I recently received an email from Robert Greenwald and the Brave New Films team asking me the intriguing question, “What would you do with an extra $18,000 in your pocket?” Greenwald further explains that the $18,000 in cash is supposedly what each and every Burger King employee in America would have received in 2008 if Goldman Sachs (one of the fast-food chain’s largest owners) had shared its bailout billions with rank-and-file workers instead of allowing huge chunks of it to be pocketed by the top company honchos.

It seems that they don’t bother with workman’s grub such as burgers on Wall Street. Allegedly, Goldman Sachs ‘squandered $6.5 billion’ of US taxpayer money, via the bailout, on the much-maligned yet vaunted bonuses for the financial staff. Of course, as we all know well by now (thanks to the explicit ire of Barack Obama calling these ultra-fat bonuses obscene and scandalous in the midst of a reeling financial crisis), Goldman Sachs is but one of the several cases of obscene and scandalous bonuses on Wall Street in 2008, amidst a reeling financial crisis and post-bailout.

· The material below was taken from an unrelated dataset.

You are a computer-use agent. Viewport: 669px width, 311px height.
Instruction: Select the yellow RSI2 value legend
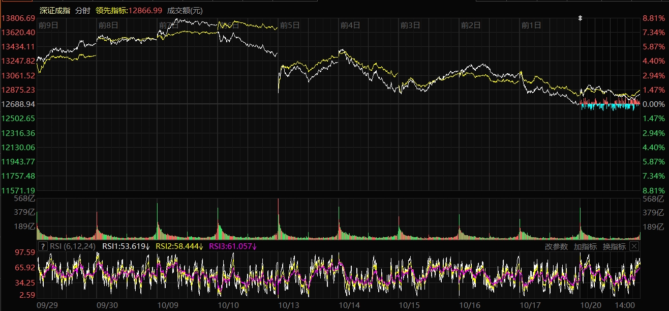tap(179, 246)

On the other hand, poor Burger King workers only earn wages averaging $14,000 a year. Basing it on the federal poverty line for a family of three, this annual income is below poverty line. This, of course, is America. Burger King employees in, say, Asia definitely earn even far below this designated American poverty line threshold. Greenwald’s team is conducting an online poll that will serve as their lobby to ask Goldman Sachs to return the bailout money.

It never ceases to astound me how Wall Street has become so savvy. I’ve always been amazed at the financial maneuvering tactics and wizardry of financial people. I’ve also heard that they won’t go to heaven.